— START Quoted text —

Skip to main content

Backstage - Splunk On-Call Plugin

Merged
7 Feb 2021
TypescriptSplunk On-CallPlugin
Contribution Type

This contribution is a new feature.

Introduction

Contribution presentation

Backstage + Splunk On-Call Plugin

Project

You can find the Backstage project presentation here.

Context

In order to understand the initial issue you need to have a basic understanding of what a plugin is.

What is a Backstage plugin ?

Backstage is an application build on top of a set of plugins.
A plugin lets you expose any kind of infrastructure or software development tool in Backstage.

This means you can write your own plugins to add new functionalities to Backstage.

In this case we will implement a plugin to integrate Splunk On-Call (previously VictorOps) functionalities.

What is Splunk On-Call ?

Do you know what happen when your service break down ? Does someone get notified ? Can that person fix the problem ?
These questions can occur anytime a service encounters a problem.

Splunk On-Call helps you answer these questions by automating incident management.

Splunk On-Call

Splunk On-Call dashboard

Before continuing, you need to have a basic familiarity with incident management concepts.

Incident management

An incident management system apply a logical operation to an Incident.It can determines:

  • Who should be alerted to this particular incident
  • What method of notification is used (SMS, email, etc)
  • The state of the incident and execution of secondary workflows

Here are the “Five Phases” of the Incident Management framework:

Incident management framework

Incident management framework

You can learn more about Effective DevOps Incident Management Teams here.

— END Quoted text —
— START Data excerpts —

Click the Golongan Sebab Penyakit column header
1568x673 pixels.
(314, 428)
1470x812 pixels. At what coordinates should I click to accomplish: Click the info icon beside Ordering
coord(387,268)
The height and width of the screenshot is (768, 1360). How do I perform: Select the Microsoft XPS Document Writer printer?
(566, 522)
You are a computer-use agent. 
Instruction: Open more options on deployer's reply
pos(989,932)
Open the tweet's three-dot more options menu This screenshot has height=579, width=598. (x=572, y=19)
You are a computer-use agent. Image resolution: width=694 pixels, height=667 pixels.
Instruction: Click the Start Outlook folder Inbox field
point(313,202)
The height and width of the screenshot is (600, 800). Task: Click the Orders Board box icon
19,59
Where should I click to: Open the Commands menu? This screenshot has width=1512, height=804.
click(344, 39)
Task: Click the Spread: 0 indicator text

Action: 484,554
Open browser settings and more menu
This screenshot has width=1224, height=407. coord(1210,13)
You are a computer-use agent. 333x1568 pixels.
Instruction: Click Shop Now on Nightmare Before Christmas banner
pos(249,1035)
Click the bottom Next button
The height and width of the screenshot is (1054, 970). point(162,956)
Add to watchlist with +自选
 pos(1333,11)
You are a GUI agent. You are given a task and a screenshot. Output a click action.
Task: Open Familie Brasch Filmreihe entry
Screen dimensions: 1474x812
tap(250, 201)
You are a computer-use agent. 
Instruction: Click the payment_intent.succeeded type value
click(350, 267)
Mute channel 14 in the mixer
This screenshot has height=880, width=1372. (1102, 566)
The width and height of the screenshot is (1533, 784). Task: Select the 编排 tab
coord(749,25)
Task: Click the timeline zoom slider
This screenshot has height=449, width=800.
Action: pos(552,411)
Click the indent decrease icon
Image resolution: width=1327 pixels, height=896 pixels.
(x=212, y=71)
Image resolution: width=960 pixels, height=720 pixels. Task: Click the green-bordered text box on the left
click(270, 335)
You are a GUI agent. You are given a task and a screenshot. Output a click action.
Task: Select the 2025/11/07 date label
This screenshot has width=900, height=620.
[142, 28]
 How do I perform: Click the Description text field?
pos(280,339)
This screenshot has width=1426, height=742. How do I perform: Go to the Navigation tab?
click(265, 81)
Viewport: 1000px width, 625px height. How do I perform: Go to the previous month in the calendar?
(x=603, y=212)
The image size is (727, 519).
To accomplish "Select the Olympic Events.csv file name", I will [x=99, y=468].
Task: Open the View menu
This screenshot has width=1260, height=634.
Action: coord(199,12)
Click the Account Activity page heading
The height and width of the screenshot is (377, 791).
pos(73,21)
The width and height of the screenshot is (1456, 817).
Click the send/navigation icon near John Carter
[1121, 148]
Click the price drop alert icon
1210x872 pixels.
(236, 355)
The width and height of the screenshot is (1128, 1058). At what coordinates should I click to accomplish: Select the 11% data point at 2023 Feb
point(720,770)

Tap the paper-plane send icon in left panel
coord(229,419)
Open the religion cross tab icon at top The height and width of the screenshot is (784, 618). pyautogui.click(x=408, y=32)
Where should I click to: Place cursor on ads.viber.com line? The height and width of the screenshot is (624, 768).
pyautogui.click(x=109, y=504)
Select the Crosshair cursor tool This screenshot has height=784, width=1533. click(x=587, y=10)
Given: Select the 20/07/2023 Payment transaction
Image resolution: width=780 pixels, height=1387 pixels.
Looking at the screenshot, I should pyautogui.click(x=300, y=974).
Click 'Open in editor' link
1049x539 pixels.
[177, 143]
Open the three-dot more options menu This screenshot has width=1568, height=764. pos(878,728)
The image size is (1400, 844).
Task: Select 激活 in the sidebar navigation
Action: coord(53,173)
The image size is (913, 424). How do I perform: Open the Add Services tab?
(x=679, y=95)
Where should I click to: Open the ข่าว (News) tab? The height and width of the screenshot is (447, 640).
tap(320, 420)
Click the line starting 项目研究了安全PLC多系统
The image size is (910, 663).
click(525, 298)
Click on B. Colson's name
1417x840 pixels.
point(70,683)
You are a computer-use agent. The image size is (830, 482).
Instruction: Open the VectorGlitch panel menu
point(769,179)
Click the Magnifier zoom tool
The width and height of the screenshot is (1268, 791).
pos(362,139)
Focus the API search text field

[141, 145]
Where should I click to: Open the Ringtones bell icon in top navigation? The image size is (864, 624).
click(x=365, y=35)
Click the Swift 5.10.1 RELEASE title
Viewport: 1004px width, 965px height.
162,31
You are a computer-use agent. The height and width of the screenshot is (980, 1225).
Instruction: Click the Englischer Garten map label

— END Data excerpts —

■ To do:
**1.** Print the passage of the Splunk On-Call plugin page from "What is Splunk" to "automating incident management.".
**2.** Proceed with the Splunk On-Call plugin page by writing what comes after its last sentence.

■ Answers for the exercise:
**1.**
What is Splunk On-Call ?

Do you know what happen when your service break down ? Does someone get notified ? Can that person fix the problem ?
These questions can occur anytime a service encounters a problem.

Splunk On-Call helps you answer these questions by automating incident management.

**2.**
1. The initial step of the incident lifecycle is knowing about the problem.

2. The second step helps you establish the severity and priority of the problem.
We can split it into three points:

- Triage (What's going on?)
- Investigation (How bad is it?)
- Identification (How long has it been occuring?)

3. The third step helps you to understand more regarding leading factors of incidents during remediation. For example, a small "fix" can have implications elsewhere in your system and you must be aware of this.

4. The fourth step will allow you to make a complete analysis about the incident:

- How do we know about the problem faster?
- How do we recover from the problem faster?

5. The fifth step will provides great metrics to review for further improvements.
It will allow your team to improve the way they respond to incidents.

- What you can learn from those mistakes?

Here is the list of some terms with their definition that you can find in this article:

  • Rotation: A rotation is a recurring schedule, consisting of one or multiple work shifts, with team members alternating through a work shift.

  • Incident escalation: this is what happens when a person can't resolve an incident themselves and needs to report the incident to someone else (team, person, etc)

  • Escalation policy: this answers the question of how your organization handles these incidents.
    It defines who should be notified when an incident is triggered, and who the incident should escalate to if the first responder isn’t available.
    Once one person has responded, the escalation policy will stop escalation, and no further notifications will be sent.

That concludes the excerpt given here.